GENÇLERİMİZ ve KADINLARIMIZ başta olmak üzere, tüm Yurtseverler vatandaşlarımız, DEMOKRATİK KİTLE ÖRGÜTLERİ ve “MİLLİ MERKEZ” adlı oluşum İKTİDAR olmayı gerçekleştirmek için ellerinden gelenin fazlasını yaptılar
Sıra simdi Laik Cumhuriyet'ten yana Siyasi PARTİLERİMİZDEDİR.
Başbakan, Recep Tayyip Erdoğan;
“… Önümüzdeki yıl seçim var. 8 ay sonra SANDIĞA gelin” diyor,
“… Taksim meydanından büyük bir meydan vardır., O da SEÇİM MEYDANIDIR”
… SANDIK MEYDANI, SANDIK!...” diye meydan okuyor, Seçimi en çok istemesi gereken Muhalefet Partilerimizde, ÇIT YOK!
Ben; Sizin bu durağan halinizden, bir Yurtsever vatandaş olarak utanç duyuyorum, oysa; “Malum Şahıs”tan çok, sizlerin, Yurtseverler vatandaşlarımızın yarattıkları bu Rüzgârı, FIRTINAYA çevirmeniz gerekmektedir.
Yoksa siz iktidar olmayı istemiyor musunuz?

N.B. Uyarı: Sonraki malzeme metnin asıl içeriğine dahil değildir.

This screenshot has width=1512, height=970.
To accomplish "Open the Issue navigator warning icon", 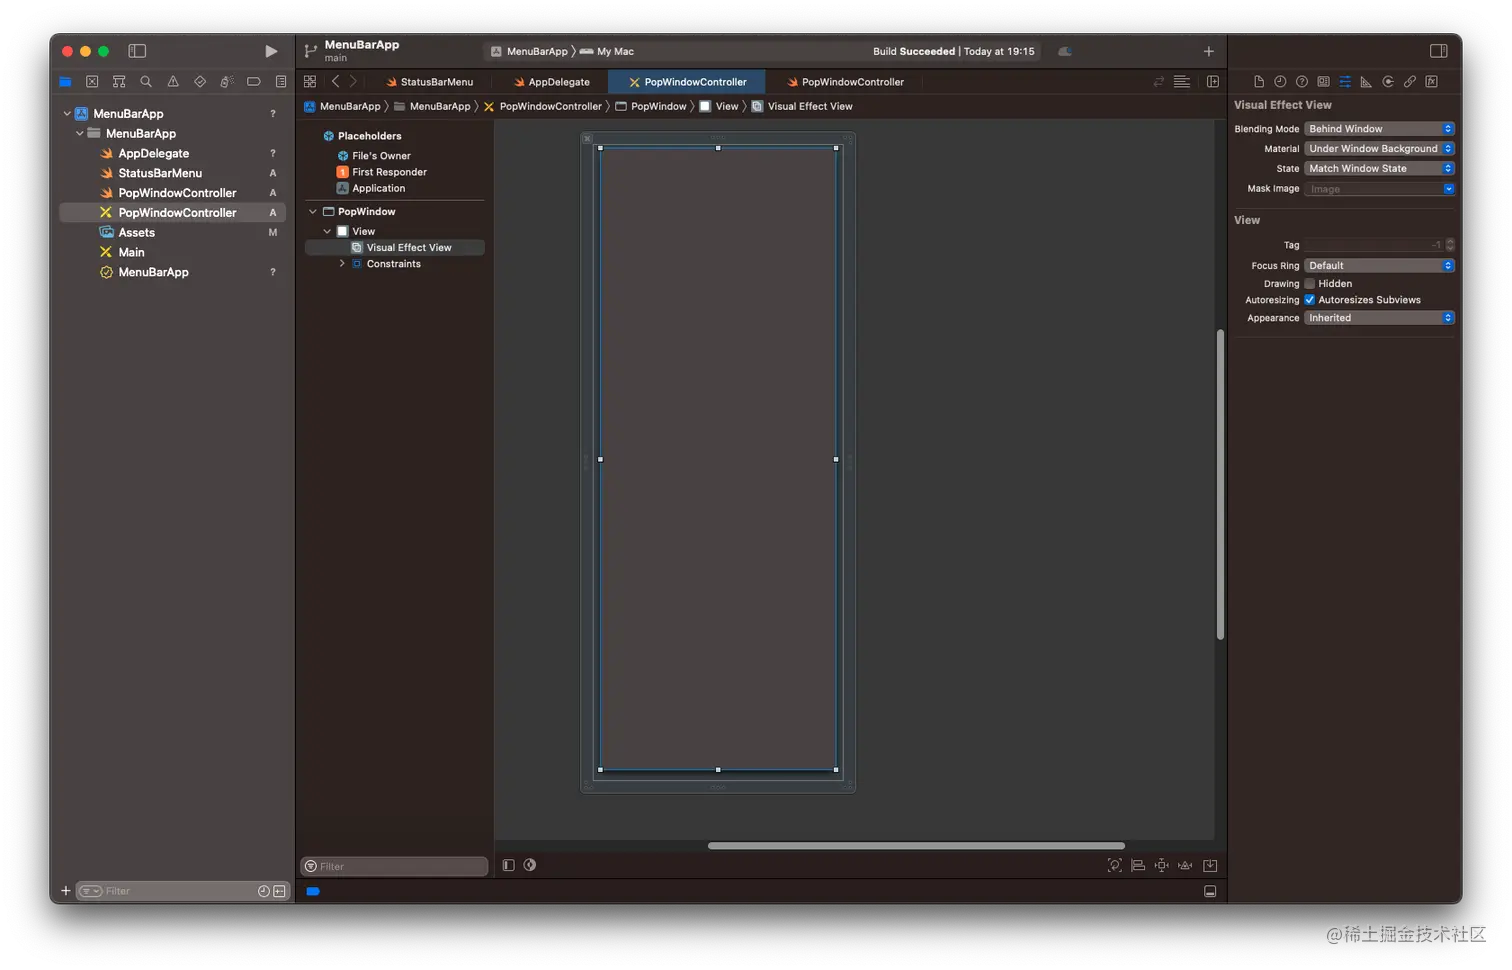I will [173, 82].
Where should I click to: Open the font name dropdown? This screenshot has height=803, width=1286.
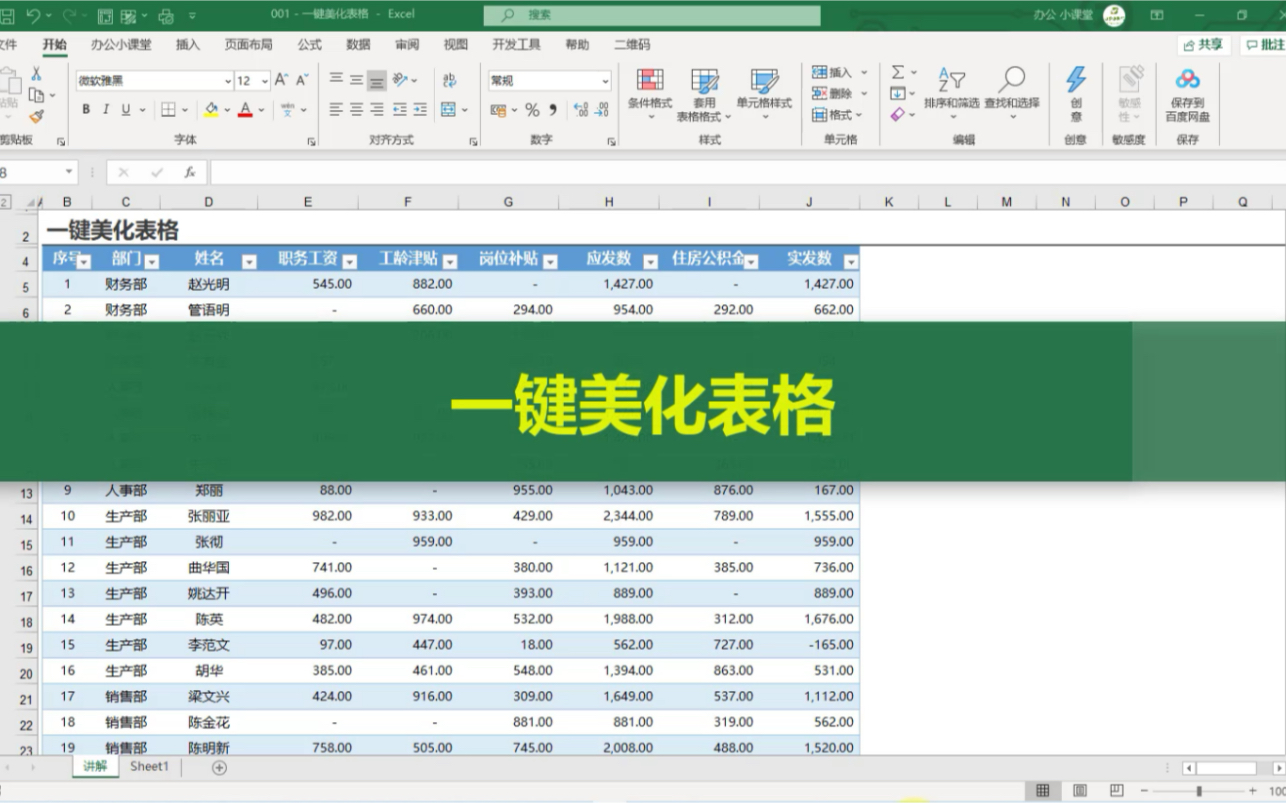(228, 81)
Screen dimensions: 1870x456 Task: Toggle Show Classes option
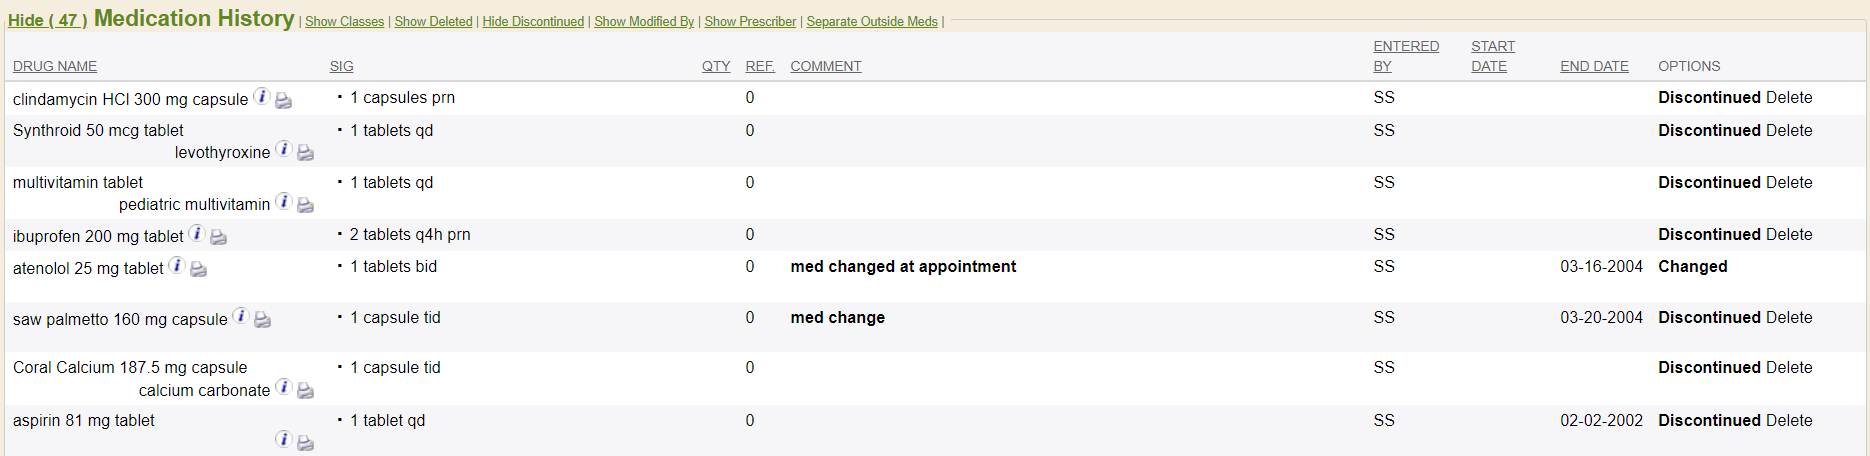point(344,21)
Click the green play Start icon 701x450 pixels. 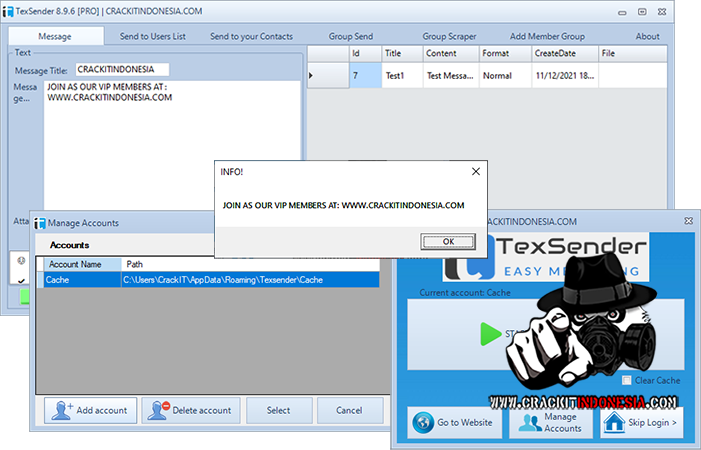[489, 335]
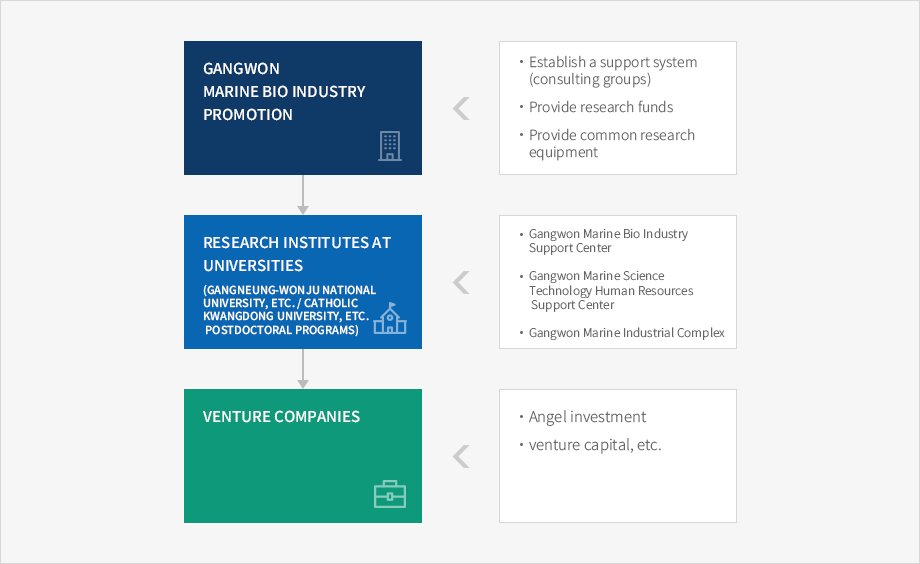
Task: Click 'Gangwon Marine Industrial Complex' item
Action: [626, 333]
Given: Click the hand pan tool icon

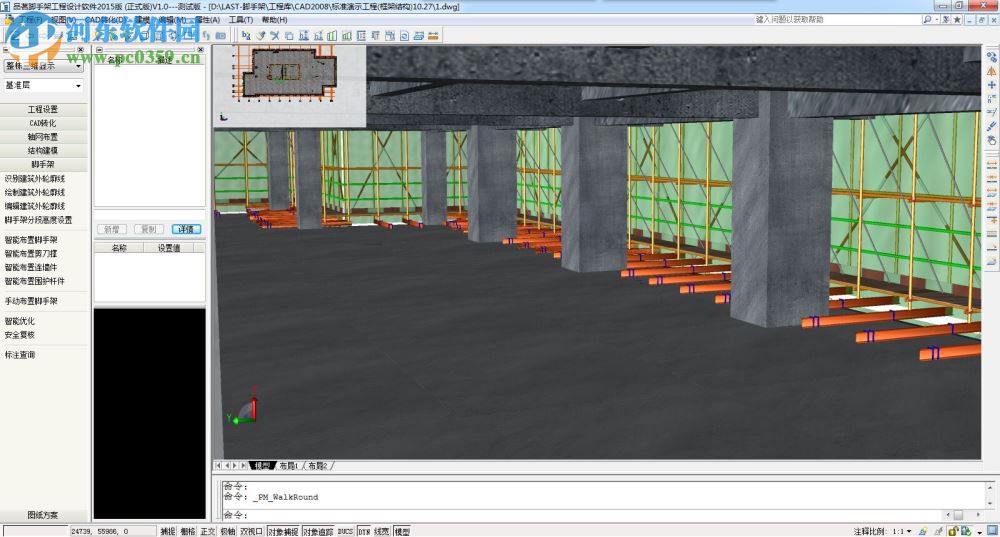Looking at the screenshot, I should coord(991,141).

Öyleyse, çıkıp bir Açıklama yapın ve insanlar seçimlerde oylarını verecekleri Partilerini Kursunlar (CD: yeni bir parti kurmanın çok yanlış olduğunu her zaman iddia etmiş bir insanım)
Şimdi parti kurma zamanı değildir; o halde tek çözüm: Birlikte Harekettir.
Bu birlikte hareket nasıl olabilir derseniz, halkın istediği şudur: Laik cumhuriyetten yana olduğunu söyleyen; PARTİLERİMİZ; Önümüzdeki YEREL SEÇİMLERE de, AYRI AYRI ADAY GÖSTEREREK girerlerse; SONUÇ her defasında olduğu gibi, yine HÜSRAN olacaktır.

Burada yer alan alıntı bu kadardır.